◆ **REQUIREMENTS**
Recast the stretch of lines that opens with the line containing "At what coordinates should I click to accomplish: Click the MI" and closes with the line containing "(x=218, y=291)" as a Markdown table with the columns Row and Line, leaving out blank lines. Include only those lines.

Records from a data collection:
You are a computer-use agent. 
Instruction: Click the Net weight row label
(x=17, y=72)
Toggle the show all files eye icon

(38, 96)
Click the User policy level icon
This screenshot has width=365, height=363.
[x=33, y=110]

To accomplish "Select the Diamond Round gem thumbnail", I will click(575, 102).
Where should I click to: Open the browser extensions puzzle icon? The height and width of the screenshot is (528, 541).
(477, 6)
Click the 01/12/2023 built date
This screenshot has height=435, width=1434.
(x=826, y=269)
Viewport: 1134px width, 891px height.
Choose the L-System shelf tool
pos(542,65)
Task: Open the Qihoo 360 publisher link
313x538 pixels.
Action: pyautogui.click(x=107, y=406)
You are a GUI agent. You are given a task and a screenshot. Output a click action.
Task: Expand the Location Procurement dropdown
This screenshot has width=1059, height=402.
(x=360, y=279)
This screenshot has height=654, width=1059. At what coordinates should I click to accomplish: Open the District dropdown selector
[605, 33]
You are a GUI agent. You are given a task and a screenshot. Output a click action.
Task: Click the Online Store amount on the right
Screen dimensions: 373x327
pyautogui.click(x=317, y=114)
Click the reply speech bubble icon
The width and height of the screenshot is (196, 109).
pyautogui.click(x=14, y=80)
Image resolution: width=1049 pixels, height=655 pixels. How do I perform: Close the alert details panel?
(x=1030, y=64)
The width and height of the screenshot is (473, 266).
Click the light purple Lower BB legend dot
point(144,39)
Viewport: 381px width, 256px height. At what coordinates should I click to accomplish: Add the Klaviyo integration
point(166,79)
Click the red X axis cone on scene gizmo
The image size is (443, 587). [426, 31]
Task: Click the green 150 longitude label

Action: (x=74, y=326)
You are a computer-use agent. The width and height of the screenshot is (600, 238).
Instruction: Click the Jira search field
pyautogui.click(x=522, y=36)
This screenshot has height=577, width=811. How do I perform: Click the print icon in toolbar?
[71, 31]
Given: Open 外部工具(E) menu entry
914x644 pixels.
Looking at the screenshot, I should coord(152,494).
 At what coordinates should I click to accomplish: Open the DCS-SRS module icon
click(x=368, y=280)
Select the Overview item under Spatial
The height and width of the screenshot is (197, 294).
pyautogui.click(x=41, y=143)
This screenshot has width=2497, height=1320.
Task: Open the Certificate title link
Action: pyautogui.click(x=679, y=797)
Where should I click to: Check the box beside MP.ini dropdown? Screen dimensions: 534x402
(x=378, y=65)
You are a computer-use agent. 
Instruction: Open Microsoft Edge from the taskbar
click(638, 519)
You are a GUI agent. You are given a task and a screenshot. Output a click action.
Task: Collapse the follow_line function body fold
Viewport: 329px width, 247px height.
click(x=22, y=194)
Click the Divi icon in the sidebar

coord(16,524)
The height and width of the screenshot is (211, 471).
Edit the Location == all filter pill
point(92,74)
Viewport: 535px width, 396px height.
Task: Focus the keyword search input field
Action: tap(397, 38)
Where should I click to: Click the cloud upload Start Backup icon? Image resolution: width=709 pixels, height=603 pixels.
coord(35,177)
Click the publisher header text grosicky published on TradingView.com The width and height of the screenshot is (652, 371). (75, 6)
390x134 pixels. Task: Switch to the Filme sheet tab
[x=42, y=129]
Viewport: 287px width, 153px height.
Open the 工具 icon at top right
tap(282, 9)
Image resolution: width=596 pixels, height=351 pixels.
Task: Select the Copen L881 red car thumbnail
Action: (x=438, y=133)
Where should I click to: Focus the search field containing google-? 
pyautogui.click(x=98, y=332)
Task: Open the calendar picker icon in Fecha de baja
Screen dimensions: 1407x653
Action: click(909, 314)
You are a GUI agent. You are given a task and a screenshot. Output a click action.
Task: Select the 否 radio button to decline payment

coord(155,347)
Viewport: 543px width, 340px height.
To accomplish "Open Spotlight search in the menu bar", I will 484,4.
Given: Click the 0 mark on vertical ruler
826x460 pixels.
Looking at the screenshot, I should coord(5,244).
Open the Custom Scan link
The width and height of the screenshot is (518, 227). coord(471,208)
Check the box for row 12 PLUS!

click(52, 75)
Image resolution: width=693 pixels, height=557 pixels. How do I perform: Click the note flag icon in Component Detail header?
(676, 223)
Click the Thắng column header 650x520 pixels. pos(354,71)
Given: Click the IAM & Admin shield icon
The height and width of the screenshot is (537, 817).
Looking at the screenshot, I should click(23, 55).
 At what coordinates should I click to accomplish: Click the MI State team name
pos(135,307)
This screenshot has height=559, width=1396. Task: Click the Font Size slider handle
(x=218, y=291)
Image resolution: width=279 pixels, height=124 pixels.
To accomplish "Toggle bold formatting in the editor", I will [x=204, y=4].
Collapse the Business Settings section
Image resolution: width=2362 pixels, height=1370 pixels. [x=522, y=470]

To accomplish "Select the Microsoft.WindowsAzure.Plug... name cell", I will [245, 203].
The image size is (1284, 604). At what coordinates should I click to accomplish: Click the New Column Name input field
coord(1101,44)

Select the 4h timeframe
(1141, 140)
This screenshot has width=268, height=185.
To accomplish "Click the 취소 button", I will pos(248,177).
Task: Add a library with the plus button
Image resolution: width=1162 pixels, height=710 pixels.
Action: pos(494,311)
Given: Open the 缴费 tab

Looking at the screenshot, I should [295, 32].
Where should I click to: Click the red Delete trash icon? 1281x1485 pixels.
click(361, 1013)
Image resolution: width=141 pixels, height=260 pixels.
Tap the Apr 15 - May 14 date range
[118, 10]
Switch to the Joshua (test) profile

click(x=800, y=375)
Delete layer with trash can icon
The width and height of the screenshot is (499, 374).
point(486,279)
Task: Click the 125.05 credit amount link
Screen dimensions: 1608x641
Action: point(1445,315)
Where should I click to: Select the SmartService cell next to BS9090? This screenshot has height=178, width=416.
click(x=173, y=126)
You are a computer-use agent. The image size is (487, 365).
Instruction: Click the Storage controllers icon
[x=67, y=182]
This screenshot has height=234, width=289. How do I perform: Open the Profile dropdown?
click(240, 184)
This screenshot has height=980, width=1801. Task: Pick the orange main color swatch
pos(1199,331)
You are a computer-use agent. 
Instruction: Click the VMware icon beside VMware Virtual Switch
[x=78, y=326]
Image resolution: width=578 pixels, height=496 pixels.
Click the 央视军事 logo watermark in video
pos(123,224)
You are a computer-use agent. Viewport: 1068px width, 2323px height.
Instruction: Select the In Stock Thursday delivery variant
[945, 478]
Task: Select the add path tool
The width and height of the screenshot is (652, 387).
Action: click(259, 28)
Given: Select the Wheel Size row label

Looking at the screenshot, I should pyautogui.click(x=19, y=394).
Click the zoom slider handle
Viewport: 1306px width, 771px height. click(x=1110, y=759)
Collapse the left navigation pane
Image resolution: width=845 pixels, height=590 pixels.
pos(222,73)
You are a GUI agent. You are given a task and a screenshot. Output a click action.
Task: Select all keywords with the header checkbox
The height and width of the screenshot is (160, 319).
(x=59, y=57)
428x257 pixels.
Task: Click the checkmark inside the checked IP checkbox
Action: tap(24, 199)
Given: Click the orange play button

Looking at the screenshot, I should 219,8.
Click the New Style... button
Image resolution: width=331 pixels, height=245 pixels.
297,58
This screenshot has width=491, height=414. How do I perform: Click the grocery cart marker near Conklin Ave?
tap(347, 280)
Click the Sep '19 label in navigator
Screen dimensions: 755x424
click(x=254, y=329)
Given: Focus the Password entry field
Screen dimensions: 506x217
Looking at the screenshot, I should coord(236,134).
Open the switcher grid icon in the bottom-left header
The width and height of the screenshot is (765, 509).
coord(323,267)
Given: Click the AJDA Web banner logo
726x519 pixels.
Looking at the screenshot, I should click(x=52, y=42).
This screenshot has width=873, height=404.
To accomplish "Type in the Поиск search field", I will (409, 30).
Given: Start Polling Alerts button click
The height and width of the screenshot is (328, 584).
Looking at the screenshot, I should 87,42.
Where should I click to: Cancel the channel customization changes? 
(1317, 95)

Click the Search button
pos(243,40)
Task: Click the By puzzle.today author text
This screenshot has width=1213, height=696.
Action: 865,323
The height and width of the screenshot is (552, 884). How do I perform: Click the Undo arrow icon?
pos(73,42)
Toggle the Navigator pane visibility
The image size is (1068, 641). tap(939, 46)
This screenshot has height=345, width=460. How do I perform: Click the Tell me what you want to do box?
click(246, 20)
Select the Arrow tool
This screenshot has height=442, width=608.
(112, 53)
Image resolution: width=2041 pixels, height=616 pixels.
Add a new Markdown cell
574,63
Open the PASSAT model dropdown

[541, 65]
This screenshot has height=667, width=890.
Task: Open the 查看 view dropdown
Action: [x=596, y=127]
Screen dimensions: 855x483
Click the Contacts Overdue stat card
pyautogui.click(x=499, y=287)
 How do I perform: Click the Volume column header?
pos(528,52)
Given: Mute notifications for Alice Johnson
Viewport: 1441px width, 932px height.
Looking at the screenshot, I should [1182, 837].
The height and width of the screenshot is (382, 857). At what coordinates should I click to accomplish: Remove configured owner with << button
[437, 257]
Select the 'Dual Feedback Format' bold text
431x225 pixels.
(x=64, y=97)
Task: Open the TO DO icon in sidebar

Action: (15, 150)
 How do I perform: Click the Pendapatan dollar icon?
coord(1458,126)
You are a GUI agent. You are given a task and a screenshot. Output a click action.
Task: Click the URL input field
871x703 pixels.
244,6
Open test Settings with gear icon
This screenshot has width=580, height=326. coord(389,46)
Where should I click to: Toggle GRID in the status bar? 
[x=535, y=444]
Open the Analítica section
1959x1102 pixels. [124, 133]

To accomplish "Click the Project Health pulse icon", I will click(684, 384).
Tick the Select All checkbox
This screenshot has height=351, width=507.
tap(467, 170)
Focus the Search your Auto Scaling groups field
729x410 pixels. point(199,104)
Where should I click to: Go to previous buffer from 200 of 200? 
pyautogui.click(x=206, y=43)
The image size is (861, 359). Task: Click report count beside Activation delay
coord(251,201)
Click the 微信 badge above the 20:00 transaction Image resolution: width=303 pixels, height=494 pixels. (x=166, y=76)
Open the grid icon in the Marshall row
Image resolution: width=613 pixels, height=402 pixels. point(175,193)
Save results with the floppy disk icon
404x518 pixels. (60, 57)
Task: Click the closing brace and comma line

◆ **RESULT BELOW**
| Row | Line |
|---|---|
| 1 |  At what coordinates should I click to accomplish: Click the MI State team name |
| 2 | pos(135,307) |
| 3 | This screenshot has height=559, width=1396. Task: Click the Font Size slider handle |
| 4 | (x=218, y=291) |